Required work:
Reproduce every line of the records below, requests included, multiplying each coordinate in the answers by 0.75 and rounding to whole numbers, with halves rounded up. Omit the pictures from your reply.
------------------------------------------------------------
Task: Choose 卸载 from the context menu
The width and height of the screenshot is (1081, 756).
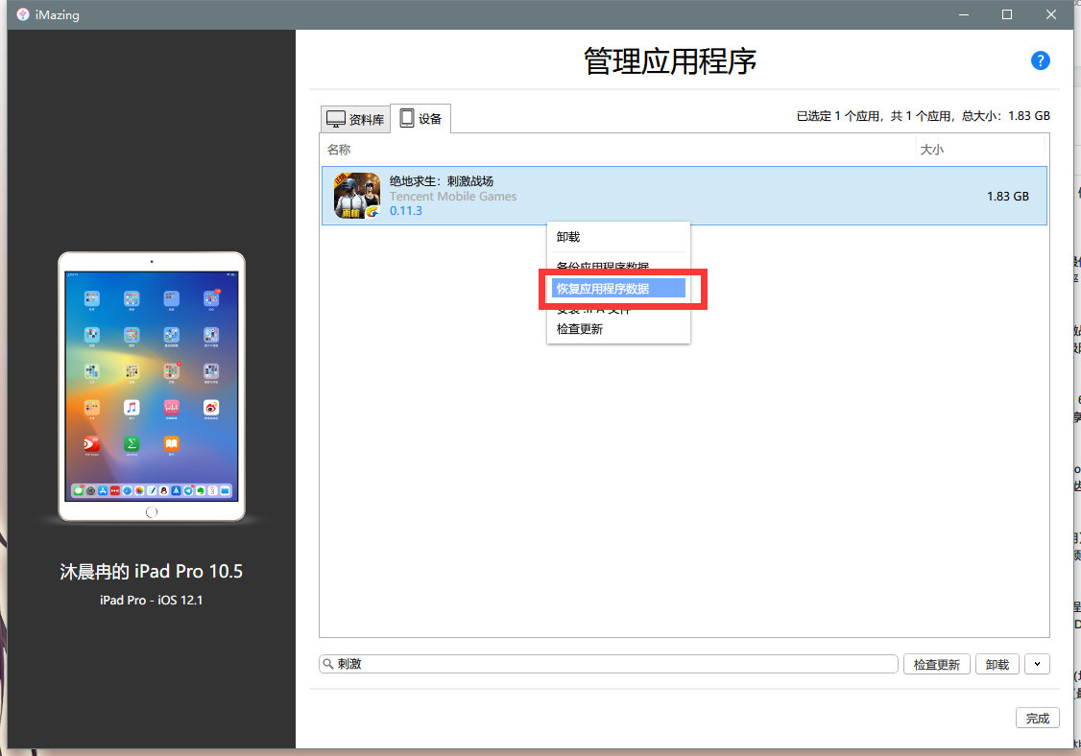Action: tap(568, 237)
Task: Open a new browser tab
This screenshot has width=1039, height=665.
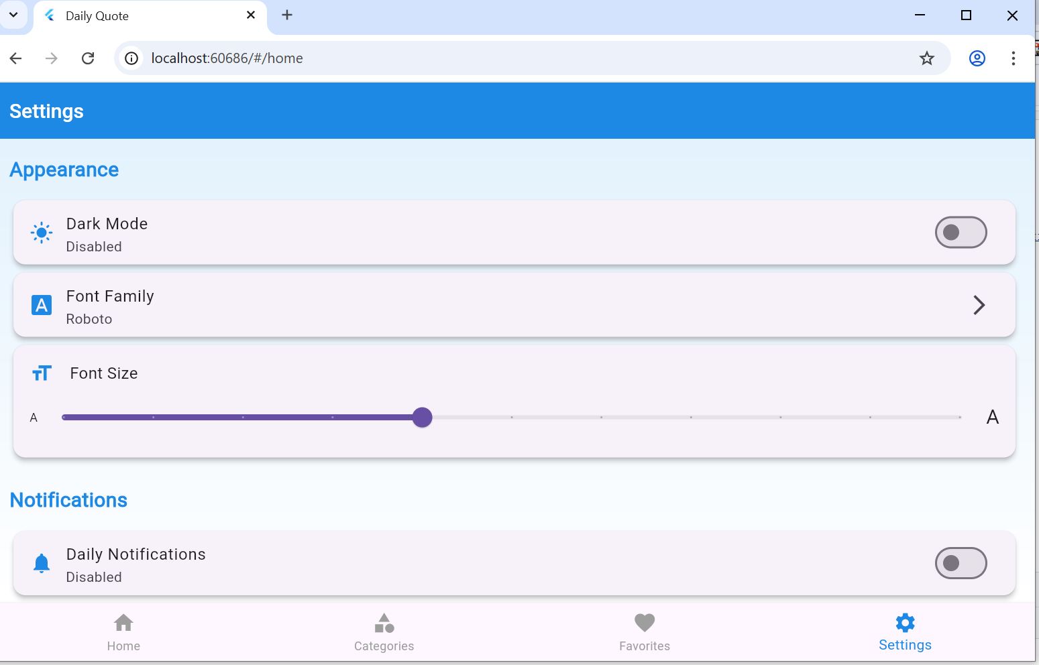Action: point(287,15)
------------------------------------------------------------
Response below:
Task: Choose 卸载 from the context menu
The width and height of the screenshot is (1081, 756).
Action: tap(426, 178)
Task: Open a new browser tab
This screenshot has width=1039, height=665.
Action: point(215,11)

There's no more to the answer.